Carvoeiro ist ein kleines, ehemaliges Fischerdorf an der Felsalgarve und liegt zwischen Albufeira und Lagos. Heute gibt es dort zwar noch einige Fischer, das Ort ist aber überwiegend ein Touristenort mit vorwiegend deutschen Urlaubern, aber auch einigen Engländern, Holländern usw. Der Ort ist zwar nicht mehr ursprünglich, aber zumindest im April/Mai nicht überlaufen und auch recht angenehm.
Strände in Carvoeiro:
In Carvoeiro sind die Uferfelsen ca 50 Meter hoch, es gibt aber mehrere kleine Sandstrände. Neben dem kleinen Strand im Ortszentrum sind dies der Paradiesstrand, die Praia de Vale de Centeanes und die Praia do Carvalho (Seeräuberstrand/Schmugglerbucht). Der ausgefallendste Strand ist der Seeräuberstrand; man erreicht ihn über einen Tunnel, außerdem befindet sich mitten in der Bucht ein kleiner Felsen. Sowohl Zugänge über Tunnel als auch Felsen in den Badebuchten sind allgemein an der Felsalgarve anzutreffen. Neben den angesprochenen Hauptstränden gibt es noch einige kleinere und auch viele Grotten, die man am besten vom Meer aus in einer Bootsfahrt erkundet, auch das kann man an vielen anderen Orten der Algarve, z. B. in Lagos.
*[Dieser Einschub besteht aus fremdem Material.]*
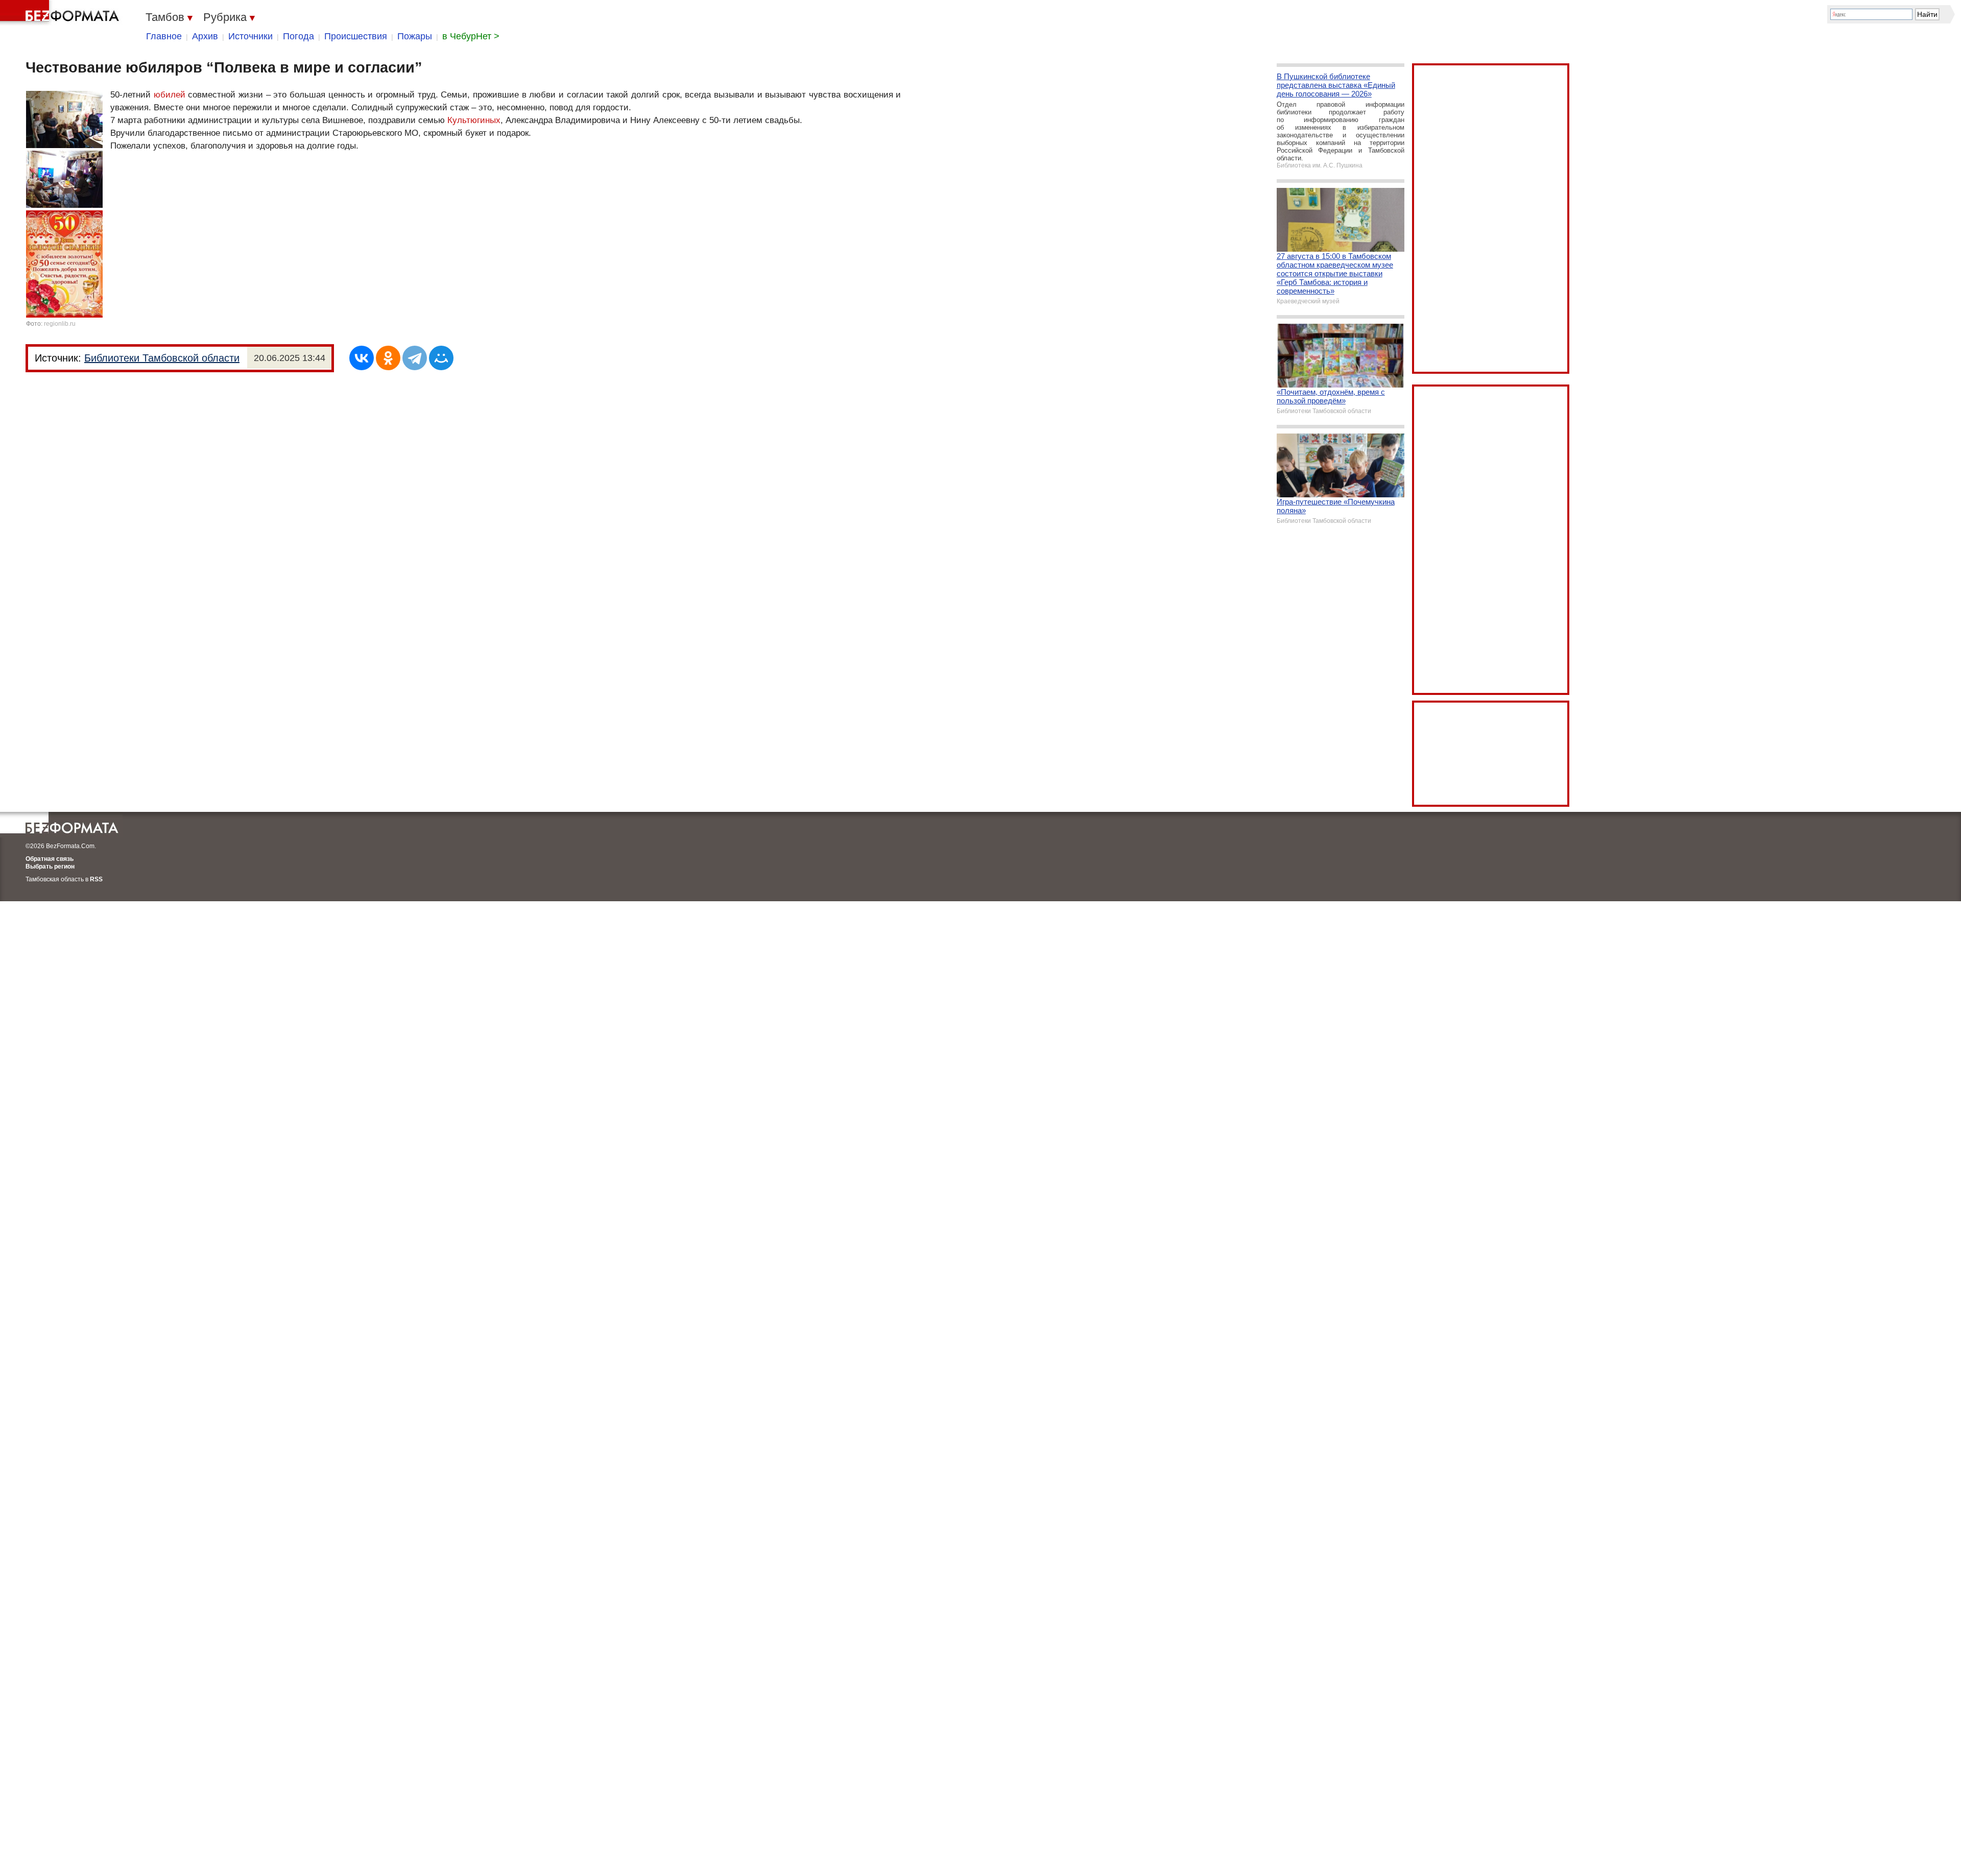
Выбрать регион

Die berühmteste "Grotte" von Carvoeiro ist der Algar Seco; er wird auch in Reiseführern angepriesen und von Touristenbussen besucht.
Die Strände um Carvoeiro sind durch relativ hohe Wellen gekennzeichnet, die ich persönlich sehr schätze; man sollte m. E. aber kleinere Kinder nicht unbeaufsichtigt ans Wasser lassen, weil das selbst bei normalem Wetter zu gefährlich ist. Manche Badebuchten werden zu anderen Zeiten wohl auch bei Flut ganz vom Wasser überspült, im April/Mai habe ich das aber noch nie erlebt.
Die Wassertemperaturen im April/Mai liegen bei 16-18 Grad, man sieht aber ständig Badende jeden Alters im Wasser.
Bebauung von Carvoeiro:
Für mich sehr positiv: Es gibt überhaupt keine Hochhäuser, die etwas größeren Hotels sind eher in die Hänge gebaut und stören dann auch nicht. Weiterhin fallen die vielen kleineren Häuser und Villen auf, die von Eigentümern oder Mietern genutzt werden.
Gastronomie in Carvoeiro:
Man findet ganz unterschiedliche Gaststätten: überwiegend natürlich portugiesische Küche, oft mit deutschem oder englischem Einschlag, aber auch Chinesen, Italiener. Mein Tipp: Jeder suche so lange, bis er das beste für sich gefunden hat, wir sind seit Jahren Stammgäste in einer kleineren Snack Bar, die uns persönlich am besten gefällt. Das Angebot beschränkt sich nicht auf Fischgerichte, es gibt vielmehr auch recht schmackhafte Fleischgerichte, relativ häufig mit großzügiger Knoblauchbeigabe. Ich persönlich habe mich mit der mir vorher recht unbekannten portugiesischen Küche schnell angefreundet und finde sie interessanter als etwa die spanische oder griechische. Für Leckermäuler besonders zu empfehlen ist die Mandeltorte, vor allem in der "harten" Variante, die mit Messer und Gabel gegessen werden muss.
Hotels:
Es gibt in Carvoeiro mehrere Hotels mit 3 bis 5 Sternen, die auch von Deutschland aus über mehrere Veranstalter gebucht werden können. Uns reichen drei Sterne, das Personal ist sehr freundlich, die Unterkunft war immer o. k. Gebucht haben wir immer ohne Verpflegung, das Halbpensionsangebot soll aber auch
sehr gut sein.
Einkaufsmöglichkeiten:
In Carvoeiro gibt es mehrere Supermärkte, die auch zu Fuß erreichbar sind, mit akzeptablen Preisen, die allerdings als Touristenläden über dem Landesdurchschnitt liegen. Mit Bus oder Mietwagen kommt man auch gut zu naheliegenden, wesentlich billigeren größeren Supermärkten. Man sollte aber auch unbedingt auf den Märkten einkaufen, Orangen noch besser direkt beim Orangenbauern, die sind von einer Qualität, die ich jedenfalls in Deutschland noch nie kennengelernt habe.
Reisezeit:
Im April/Mai ist die Temperatur recht angenehm bei 20 bis 25 Grad tagsüber, abends wird es noch recht frisch, so dass man wunderbar schlafen kann. Mit gelegentlichen Regenschauern muss man rechnen. Im Mai wird es mittags schon recht heiß, so dass man mit kleinen Kindern besser im Hotel bleibt. Aus unseren Erfahrungen würde ich herleiten, dass die Monate Juni bis August für Familien mit Kleinkindern wohl nicht so geeignet sein dürften.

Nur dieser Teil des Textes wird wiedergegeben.